Well, my experiments with podcasting are revealing a couple of problems with the current podcasting solutions, and I thought I’d write a couple of them down so that others can comment and/or integrate them into their future developments.
Please, please, please, set the user agent fields in your ipodder requests…
Programmers out there, please set the user agent field in your http request, including a version number and a web address where we can learn more about your client. I’ve had a number of clients who seem to access my podcast directory in a particularly unfriendly way, often repeatedly downloading the same file up to a dozen times. I would like to be able to determine if I am doing something wrong or potentially report a bug to your client, but I can’t if I cannot identify which client you were using.
Be a polite client
Please, use ETag and Last-Modified tags. Try to do something sensible with all status codes that are returned from the HTTP server. In particular, make sure that you act appropriately with redirects, accept status codes like 503 (resource unavailable) and read the suggested Retry-After response code, and handle ranges and partial downloads. Take some time to really make the HTTP transactions processing in your client bulletproof.
Scheduling ipodder updates…
Most ipodder clients now have way of scheduling the times when an ipodder polls and downloads new content. I’m going to put forth the bold suggestion that most of these are actually bad: the reason being that certain intervals are too short to be friendly to the remote site’s bandwidth, and they tend to cluster around the top of the hour, and cluster around certain common hours. I’m beginning to see this fairly clearly in my access logs. What this means is that occasionally my http server is completely idle, and other times people are contending for my bandwidth in trying to download my latest/greatest podcast.
A much more polite system would be for the downloading script itself to pick random times to update, and at infrequent intervals. This would help even out the access patterns at the server, and would make for better download speeds at the client side. If your client properly handles the status code 503, you can even have your client back off and retry (perhaps with exponentially decaying frequency ala Ethernet).
Addendum: It is probably counterproductive to do this with BitTorrent. In that world, you actually want lots of people to collide at the same time, so that you can take maximum advantage of the parallelism available. Perhaps your webserver should deny requests for BitTorrent feeds until it reaches some threshold, and schedule them (perhaps using RetryAfter) to all come back at some later time to create a more efficient Torrent Network.

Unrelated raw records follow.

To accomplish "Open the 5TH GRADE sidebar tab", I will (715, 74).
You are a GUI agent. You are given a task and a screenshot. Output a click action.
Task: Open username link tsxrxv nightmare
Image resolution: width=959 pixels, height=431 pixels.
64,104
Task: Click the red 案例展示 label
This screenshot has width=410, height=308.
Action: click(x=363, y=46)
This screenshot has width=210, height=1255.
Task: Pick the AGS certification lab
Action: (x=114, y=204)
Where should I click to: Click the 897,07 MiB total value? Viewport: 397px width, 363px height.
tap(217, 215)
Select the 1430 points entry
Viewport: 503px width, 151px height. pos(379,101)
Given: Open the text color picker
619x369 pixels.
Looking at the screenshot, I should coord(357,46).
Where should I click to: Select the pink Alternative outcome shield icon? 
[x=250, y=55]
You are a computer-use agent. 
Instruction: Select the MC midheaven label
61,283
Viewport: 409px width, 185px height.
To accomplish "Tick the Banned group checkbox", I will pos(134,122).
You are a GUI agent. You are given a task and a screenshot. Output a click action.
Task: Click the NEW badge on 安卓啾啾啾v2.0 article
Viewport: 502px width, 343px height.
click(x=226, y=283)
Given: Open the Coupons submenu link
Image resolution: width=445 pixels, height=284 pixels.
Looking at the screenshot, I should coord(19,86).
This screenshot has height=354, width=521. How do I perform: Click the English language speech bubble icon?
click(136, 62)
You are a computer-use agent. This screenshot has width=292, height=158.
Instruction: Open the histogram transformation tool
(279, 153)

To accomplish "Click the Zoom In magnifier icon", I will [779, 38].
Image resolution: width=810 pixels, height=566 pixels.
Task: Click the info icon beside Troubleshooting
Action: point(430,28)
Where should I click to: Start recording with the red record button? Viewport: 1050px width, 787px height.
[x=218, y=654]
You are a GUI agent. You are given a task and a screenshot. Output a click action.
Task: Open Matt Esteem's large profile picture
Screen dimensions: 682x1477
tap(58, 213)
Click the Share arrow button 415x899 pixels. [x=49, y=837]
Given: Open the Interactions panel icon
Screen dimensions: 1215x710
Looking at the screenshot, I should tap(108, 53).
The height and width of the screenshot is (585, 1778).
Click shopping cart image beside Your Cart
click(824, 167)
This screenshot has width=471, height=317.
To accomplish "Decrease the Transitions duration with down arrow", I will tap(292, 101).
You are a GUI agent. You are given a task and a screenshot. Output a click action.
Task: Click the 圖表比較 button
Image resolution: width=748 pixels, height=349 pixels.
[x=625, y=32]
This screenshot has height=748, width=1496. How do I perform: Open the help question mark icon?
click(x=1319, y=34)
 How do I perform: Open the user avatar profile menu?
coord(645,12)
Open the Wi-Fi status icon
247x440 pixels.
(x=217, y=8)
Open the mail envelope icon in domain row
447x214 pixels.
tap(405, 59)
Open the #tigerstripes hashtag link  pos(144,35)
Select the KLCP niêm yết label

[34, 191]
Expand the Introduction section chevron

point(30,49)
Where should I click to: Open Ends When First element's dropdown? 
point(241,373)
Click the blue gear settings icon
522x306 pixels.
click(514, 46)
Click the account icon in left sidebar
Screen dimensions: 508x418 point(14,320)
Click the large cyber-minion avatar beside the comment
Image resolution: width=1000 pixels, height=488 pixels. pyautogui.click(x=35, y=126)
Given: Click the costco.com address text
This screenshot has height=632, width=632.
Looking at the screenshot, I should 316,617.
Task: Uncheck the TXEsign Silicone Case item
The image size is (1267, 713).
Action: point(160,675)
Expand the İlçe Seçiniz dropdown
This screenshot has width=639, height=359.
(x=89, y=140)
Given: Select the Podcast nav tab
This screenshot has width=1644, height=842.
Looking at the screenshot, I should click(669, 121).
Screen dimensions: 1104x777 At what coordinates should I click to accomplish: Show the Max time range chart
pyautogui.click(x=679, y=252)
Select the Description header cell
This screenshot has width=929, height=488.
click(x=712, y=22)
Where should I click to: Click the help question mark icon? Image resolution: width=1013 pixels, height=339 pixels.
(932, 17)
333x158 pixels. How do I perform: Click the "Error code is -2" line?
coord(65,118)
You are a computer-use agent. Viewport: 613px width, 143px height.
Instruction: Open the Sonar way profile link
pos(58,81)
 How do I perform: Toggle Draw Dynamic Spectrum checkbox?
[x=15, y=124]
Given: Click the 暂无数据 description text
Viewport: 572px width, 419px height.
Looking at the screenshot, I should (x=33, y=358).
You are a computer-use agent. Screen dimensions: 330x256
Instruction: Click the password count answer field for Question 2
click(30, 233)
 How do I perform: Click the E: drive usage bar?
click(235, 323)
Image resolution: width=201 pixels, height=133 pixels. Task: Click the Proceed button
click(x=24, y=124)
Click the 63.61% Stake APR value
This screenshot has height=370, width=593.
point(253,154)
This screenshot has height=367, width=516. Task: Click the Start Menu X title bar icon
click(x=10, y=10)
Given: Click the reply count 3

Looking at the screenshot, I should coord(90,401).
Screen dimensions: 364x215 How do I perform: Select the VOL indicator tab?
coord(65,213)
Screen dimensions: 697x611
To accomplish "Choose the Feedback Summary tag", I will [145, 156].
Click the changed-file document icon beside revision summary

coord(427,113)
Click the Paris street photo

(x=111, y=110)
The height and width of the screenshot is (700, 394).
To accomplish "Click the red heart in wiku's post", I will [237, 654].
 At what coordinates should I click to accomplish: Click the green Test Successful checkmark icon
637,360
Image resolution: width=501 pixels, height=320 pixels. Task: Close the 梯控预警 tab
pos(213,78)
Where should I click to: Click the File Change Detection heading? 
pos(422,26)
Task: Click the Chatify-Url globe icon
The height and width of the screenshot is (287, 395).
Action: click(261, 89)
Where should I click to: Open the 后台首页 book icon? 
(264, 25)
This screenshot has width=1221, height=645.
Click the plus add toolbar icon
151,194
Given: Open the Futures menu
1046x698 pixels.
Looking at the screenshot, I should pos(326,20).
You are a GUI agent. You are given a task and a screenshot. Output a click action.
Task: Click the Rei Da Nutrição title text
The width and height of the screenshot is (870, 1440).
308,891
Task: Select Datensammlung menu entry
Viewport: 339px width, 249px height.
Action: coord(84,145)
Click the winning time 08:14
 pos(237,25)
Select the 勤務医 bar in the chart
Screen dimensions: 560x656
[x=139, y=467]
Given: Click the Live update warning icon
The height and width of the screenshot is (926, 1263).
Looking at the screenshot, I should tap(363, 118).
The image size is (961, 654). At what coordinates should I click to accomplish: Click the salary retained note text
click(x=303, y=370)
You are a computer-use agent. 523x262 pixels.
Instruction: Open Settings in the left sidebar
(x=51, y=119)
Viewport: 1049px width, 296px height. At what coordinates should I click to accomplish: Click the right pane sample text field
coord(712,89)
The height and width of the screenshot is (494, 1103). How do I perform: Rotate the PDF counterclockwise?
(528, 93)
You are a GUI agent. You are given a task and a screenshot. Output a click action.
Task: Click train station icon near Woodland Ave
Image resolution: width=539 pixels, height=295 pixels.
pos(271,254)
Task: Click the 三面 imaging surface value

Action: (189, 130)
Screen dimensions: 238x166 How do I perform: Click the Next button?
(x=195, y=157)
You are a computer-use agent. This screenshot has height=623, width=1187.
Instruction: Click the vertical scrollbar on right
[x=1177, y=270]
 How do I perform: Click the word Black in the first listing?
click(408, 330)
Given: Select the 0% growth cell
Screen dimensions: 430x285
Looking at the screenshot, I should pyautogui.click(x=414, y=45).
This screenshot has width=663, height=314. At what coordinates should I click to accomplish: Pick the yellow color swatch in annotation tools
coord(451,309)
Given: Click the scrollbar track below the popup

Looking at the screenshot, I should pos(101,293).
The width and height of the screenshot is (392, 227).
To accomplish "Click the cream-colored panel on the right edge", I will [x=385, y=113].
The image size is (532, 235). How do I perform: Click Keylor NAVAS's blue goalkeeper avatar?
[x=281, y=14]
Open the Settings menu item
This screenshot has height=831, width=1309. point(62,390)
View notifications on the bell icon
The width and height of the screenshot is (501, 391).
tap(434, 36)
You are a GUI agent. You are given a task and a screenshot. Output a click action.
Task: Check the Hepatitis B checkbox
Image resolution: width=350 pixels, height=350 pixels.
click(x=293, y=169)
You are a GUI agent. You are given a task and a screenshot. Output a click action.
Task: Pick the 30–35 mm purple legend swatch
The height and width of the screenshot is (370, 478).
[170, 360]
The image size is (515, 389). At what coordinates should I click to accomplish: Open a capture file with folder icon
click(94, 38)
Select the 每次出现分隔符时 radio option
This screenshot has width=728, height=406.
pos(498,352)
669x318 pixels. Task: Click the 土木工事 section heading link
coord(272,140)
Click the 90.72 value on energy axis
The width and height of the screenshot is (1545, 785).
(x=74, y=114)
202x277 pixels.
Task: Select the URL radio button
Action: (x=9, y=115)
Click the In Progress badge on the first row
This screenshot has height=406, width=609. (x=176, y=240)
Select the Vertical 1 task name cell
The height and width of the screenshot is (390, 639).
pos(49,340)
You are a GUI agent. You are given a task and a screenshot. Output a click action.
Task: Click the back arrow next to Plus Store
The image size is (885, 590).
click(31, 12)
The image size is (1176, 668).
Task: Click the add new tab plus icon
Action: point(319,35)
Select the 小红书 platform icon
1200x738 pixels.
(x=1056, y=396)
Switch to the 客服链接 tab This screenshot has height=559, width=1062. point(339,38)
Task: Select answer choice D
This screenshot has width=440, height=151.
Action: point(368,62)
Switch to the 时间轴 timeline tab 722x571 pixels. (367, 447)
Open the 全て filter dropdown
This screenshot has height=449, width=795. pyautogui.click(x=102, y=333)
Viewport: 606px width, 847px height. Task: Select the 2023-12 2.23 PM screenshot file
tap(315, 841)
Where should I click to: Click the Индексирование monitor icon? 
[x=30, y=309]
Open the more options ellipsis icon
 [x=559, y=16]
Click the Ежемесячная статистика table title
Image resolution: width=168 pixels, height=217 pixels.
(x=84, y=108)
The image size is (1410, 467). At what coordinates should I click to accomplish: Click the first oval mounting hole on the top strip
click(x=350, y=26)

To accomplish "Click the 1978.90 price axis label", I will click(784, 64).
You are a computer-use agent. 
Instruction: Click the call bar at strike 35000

Integrating functionality to the http server
Some of the above requires cooperation from the http server, so why not integrate the functionality directly into an http server. If you pick a high performance but simple server like thttpd or boa, you could (at least in theory) directly implement throttling, access control and perhaps even P2P functionality like BitTorrent into a single server which would be simpler to setup and to manage.
Just some ideas and hints. Feel free to comment.